Niños arrebatados de sus madres y padres y metidos en jaulas. Niños enviados para vivir en “refugios” dentro de lo que había sido un Walmart. Y la posterior incapacidad del gobierno estadounidense para reunir a familias cuando un juez les ordenó que lo hiciera.

La repugnancia y la tristeza que sentí como periodista y ser humano eran abrumadoras, pero no deberían haberlo sido. Trump y sus asesores nos habían advertido desde los primeros días de su campaña de lo que iba a hacer. Simplemente, no lo creí.

En abril de 2016 estaba en Colorado, y debería haberlo sabido.

“Ustedes no les importan a los intereses especiales de Washington que han controlado nuestro proceso político durante cuarenta años”, gritaba un joven calvo desde el estrado de un salón de baile en Colorado Springs, Colorado. Todavía no había dominado el arte refinado de modular su propia voz.

“¡No les importa sus familias y no les importa su seguridad!”

No podía creer que fuera el tipo que Trump había enviado para poner a los delegados de su parte. En juego estaba el puesto de líder del mundo libre.

El encuentro parecía un extraño desfile del Cuatro de Julio metido en una sola habitación demasiado pequeña. Bienvenido a las convenciones del distrito del Partido Republicano de Colorado, celebradas en la ciudad que es el corazón de vertiginoso latido del cristianismo evangélico en Estados Unidos.

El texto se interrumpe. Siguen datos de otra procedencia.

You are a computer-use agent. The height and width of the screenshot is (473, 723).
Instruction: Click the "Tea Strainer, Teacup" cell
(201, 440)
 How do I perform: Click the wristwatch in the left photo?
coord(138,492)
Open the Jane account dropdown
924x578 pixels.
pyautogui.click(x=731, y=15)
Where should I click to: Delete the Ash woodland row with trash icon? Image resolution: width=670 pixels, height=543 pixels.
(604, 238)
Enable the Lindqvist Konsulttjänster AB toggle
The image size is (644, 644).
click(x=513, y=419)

“Ese es Stephen Miller”, me dijo un lugareño, identificando al tipo en el estrado, cuya barba incipiente parecía crecer por momentos.

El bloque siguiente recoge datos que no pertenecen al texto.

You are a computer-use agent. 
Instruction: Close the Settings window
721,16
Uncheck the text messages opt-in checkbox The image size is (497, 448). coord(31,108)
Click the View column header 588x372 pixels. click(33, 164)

Stephen Miller. El futuro consejero superior del futuro presidente de Estados Unidos. Sin duda, las cosas no tenían ese aspecto en el momento.

Yo estaba ahí para cubrir esa infrecuente muestra de democracia, porque el Partido Republicano estaba en medio de unas enconadas primarias, donde se necesitarían 1,237 delegados para “asegurar la nominación del partido y la oportunidad de competir con Hilary Clinton o Bernie Sanders”.

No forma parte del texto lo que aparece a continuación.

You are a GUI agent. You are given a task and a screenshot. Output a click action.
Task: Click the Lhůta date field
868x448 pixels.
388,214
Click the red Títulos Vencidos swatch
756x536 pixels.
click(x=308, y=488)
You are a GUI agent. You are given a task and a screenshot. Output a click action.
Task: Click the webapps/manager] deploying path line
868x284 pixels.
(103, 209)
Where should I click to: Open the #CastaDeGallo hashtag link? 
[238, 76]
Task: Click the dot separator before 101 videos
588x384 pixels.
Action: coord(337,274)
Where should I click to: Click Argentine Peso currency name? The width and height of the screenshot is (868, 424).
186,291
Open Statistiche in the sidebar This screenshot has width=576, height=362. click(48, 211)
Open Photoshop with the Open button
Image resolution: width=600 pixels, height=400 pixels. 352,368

Ahí, en la parte más nebulosa de la política estadounidense, Miller pasó a contar la historia de Kate Steinle, asesinada en San Francisco por “un inmigrante ilegal cinco veces deportado”. Citó la reciente adhesión a Donald Trump de miles de agentes de la policía de fronteras (que en realidad era el comité ejecutivo de once miembros del sindicato de la policía de fronteras) como evidencia de que su candidato impediría tragedias como la muerte de Steinle.

“Vaya psicópata”, me sentí cómodo al decirlo en voz alta. Me pregunté si Miller de verdad podía conquistar corazones y mentes en Colorado con esa retórica incendiaria.

Además, yo tenía razón. Los delegados del senador Ted Cruz lograron aplastar a Trump en Colorado y la campaña de Trump parecía tener un huevo estrellado en la cara y, lo que es más importante, la nominación y los 1,237 delegados necesarios para vencer parecían estar en peligro.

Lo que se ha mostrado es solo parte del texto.